---------- Records for this exercise ----------

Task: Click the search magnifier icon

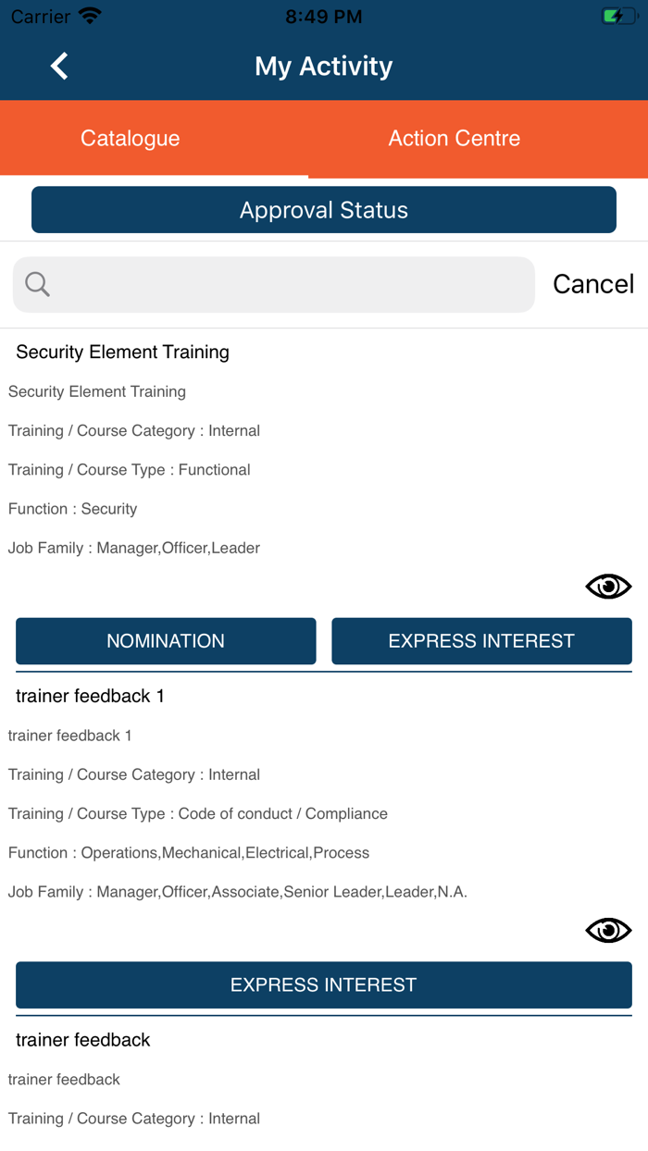Action: point(38,284)
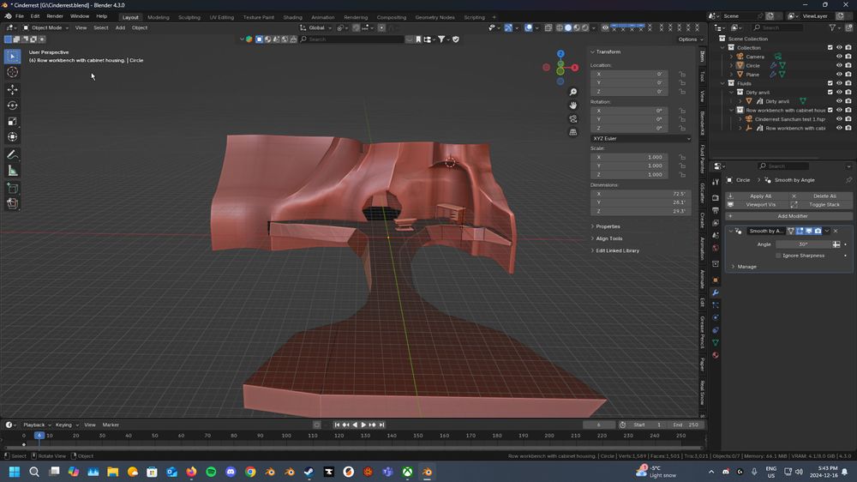Open the Object Mode dropdown

46,27

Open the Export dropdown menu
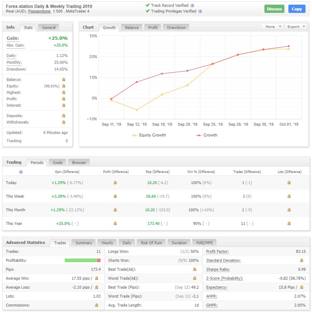[296, 27]
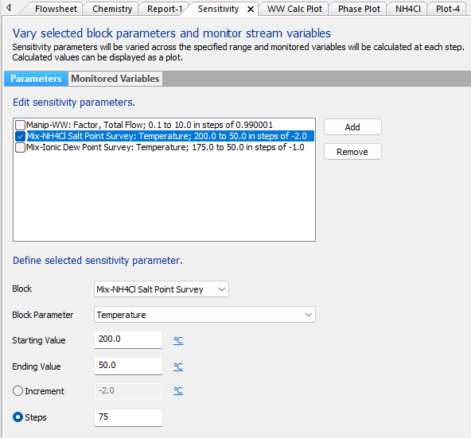Open the Chemistry tab
471x438 pixels.
coord(112,9)
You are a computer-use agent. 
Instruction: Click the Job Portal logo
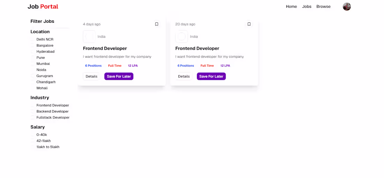pyautogui.click(x=43, y=7)
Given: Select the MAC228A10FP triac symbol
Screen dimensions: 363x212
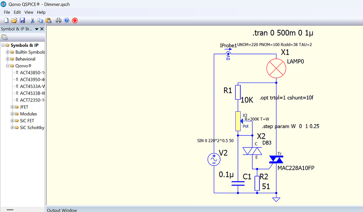Looking at the screenshot, I should (277, 160).
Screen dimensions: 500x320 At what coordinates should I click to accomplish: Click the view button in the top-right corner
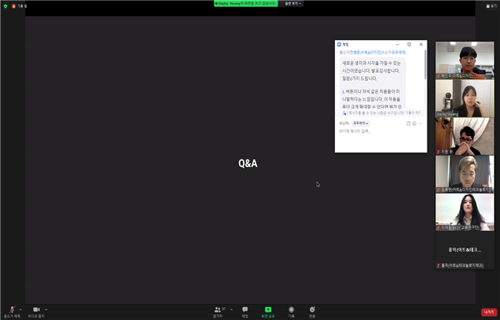tap(490, 5)
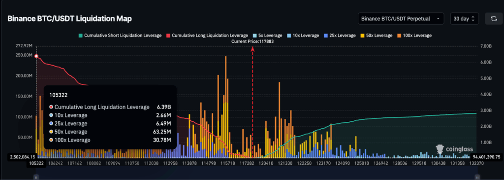Hide the 10x Leverage series

303,36
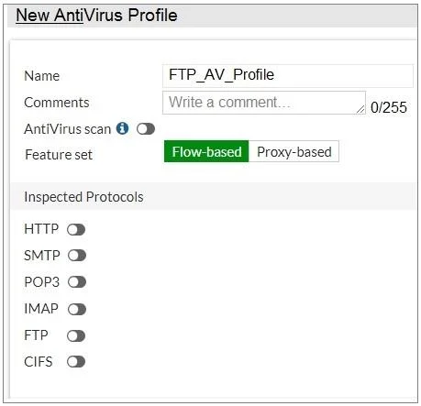Click the New AntiVirus Profile title
The image size is (421, 406).
coord(96,16)
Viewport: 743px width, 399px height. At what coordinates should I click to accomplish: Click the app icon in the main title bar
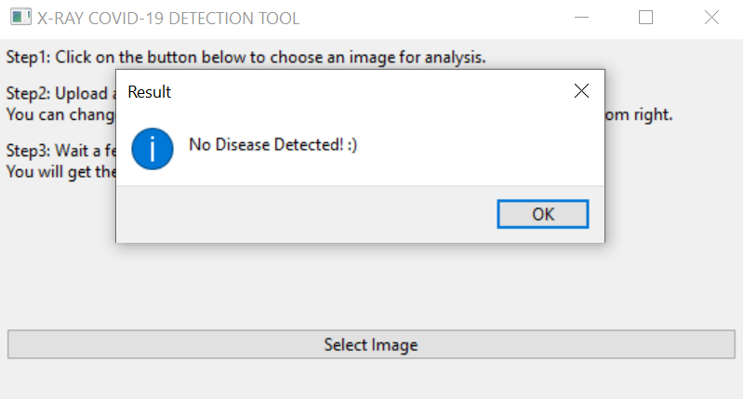[x=20, y=18]
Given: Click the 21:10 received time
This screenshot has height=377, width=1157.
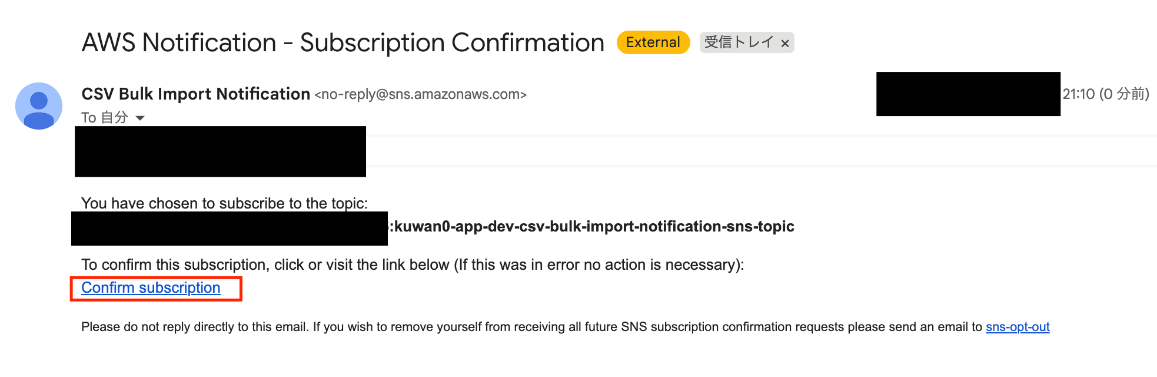Looking at the screenshot, I should coord(1079,94).
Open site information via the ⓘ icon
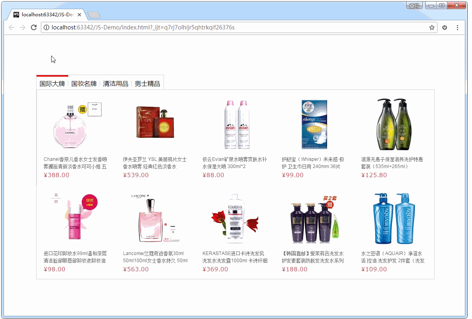 coord(47,27)

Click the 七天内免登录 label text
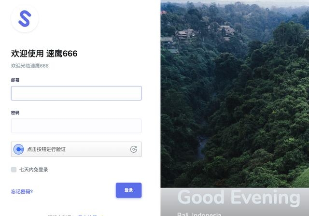click(34, 170)
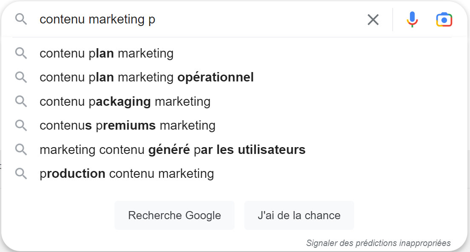
Task: Click the X to clear the search query
Action: click(373, 19)
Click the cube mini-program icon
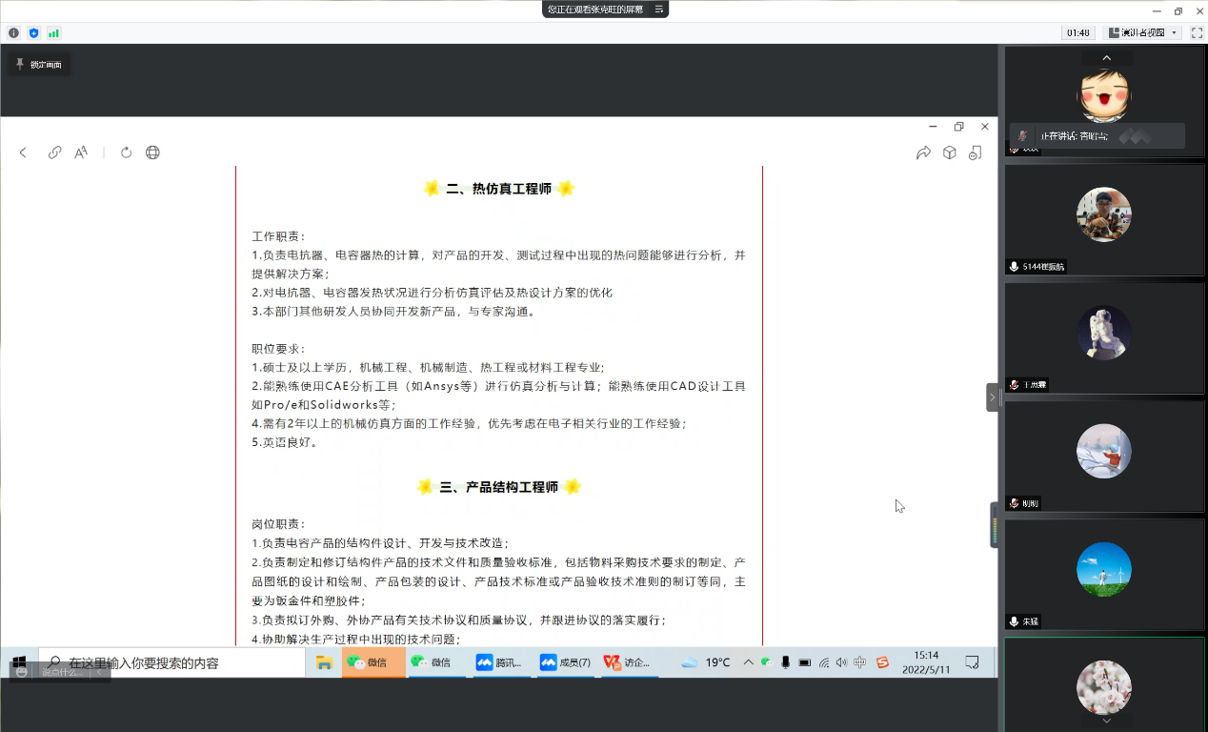Image resolution: width=1208 pixels, height=732 pixels. (949, 153)
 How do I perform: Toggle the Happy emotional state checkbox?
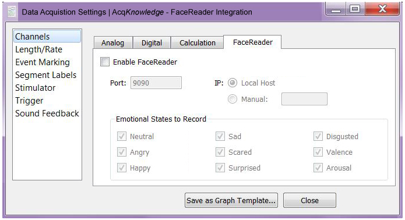click(122, 168)
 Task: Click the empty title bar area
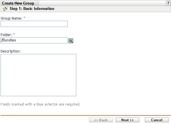tap(102, 3)
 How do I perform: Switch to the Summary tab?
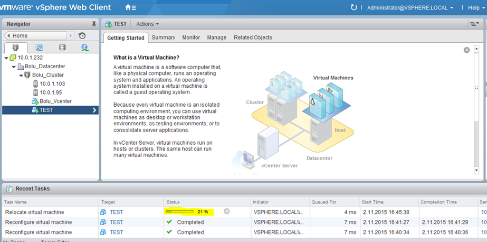(163, 38)
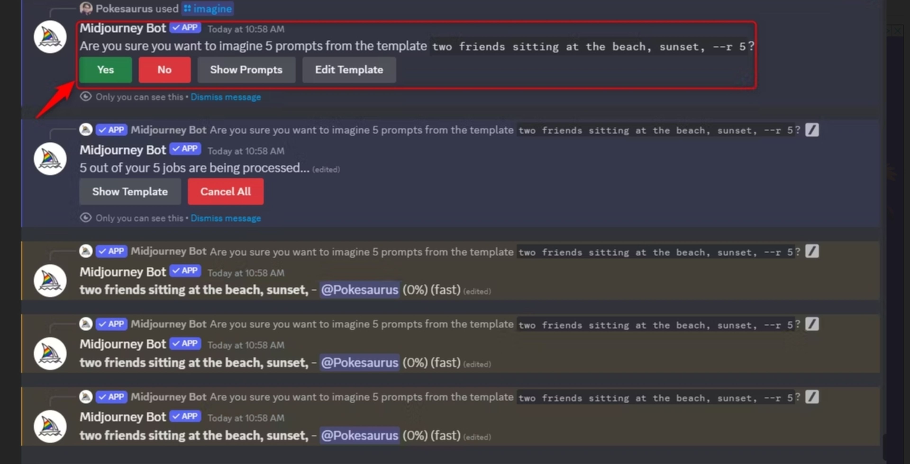Decline with the red No button

[165, 70]
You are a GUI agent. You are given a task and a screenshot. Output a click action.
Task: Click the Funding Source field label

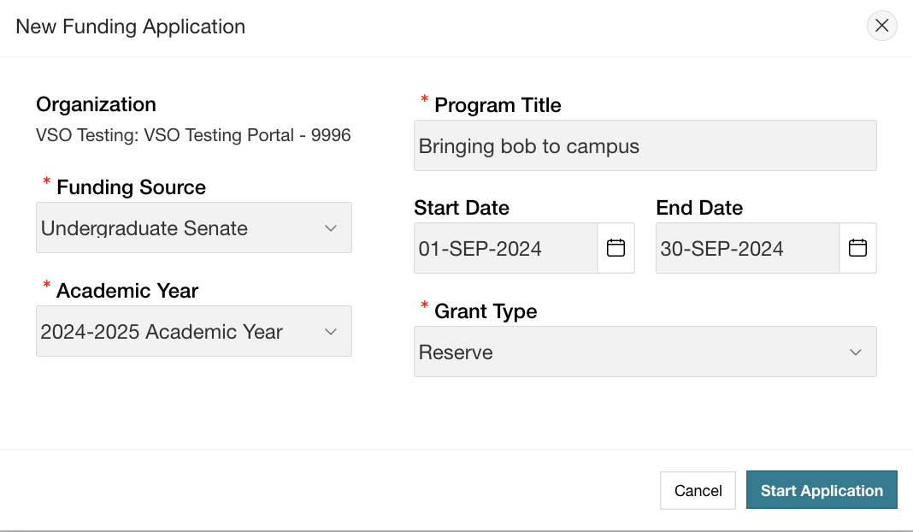[131, 187]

----------

→ **Assignment**:
From top to bottom, restate the records above exactly and omit every picture.

→ **Worked solution**:
Task: Click the search magnifier icon

Action: point(38,284)
Open the Object Mode dropdown

46,27

Open the Export dropdown menu
[296, 27]
Open the Chemistry tab
471x438 pixels.
coord(112,9)
You are a computer-use agent. 
Instruction: Click the Job Portal logo
pyautogui.click(x=43, y=7)
Given: Select the MAC228A10FP triac symbol
Screen dimensions: 363x212
Looking at the screenshot, I should (277, 160).
Screen dimensions: 500x320 At what coordinates should I click to accomplish: Click the view button in the top-right corner
tap(490, 5)
Hide the 10x Leverage series

303,36
Click the New AntiVirus Profile title
The image size is (421, 406).
coord(96,16)
Viewport: 743px width, 399px height. At what coordinates should I click to accomplish: Click the app icon in the main title bar
[x=20, y=18]
Given: Click the 21:10 received time
This screenshot has height=377, width=1157.
Looking at the screenshot, I should coord(1079,94).
Open site information via the ⓘ icon
 coord(47,27)

Click the 七天内免登录 label text
click(34, 170)
Task: Click the X to clear the search query
Action: click(373, 19)
Click the cube mini-program icon
Image resolution: width=1208 pixels, height=732 pixels. (949, 153)
 How do I perform: Toggle the Happy emotional state checkbox?
click(122, 168)
 Task: Click the empty title bar area
tap(102, 3)
 How do I perform: Switch to the Summary tab?
(163, 38)
Decline with the red No button

[165, 70]
You are a GUI agent. You are given a task and a screenshot. Output a click action.
Task: Click the Funding Source field label

[131, 187]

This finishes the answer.